▼
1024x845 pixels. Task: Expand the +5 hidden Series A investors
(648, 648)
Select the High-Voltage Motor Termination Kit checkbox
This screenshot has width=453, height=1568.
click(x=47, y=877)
▲
[Exercise requirements] Retype the entries one by one, exactly.

[Response to this task]
1024x845 pixels. Task: Expand the +5 hidden Series A investors
(648, 648)
Select the High-Voltage Motor Termination Kit checkbox
This screenshot has width=453, height=1568.
click(x=47, y=877)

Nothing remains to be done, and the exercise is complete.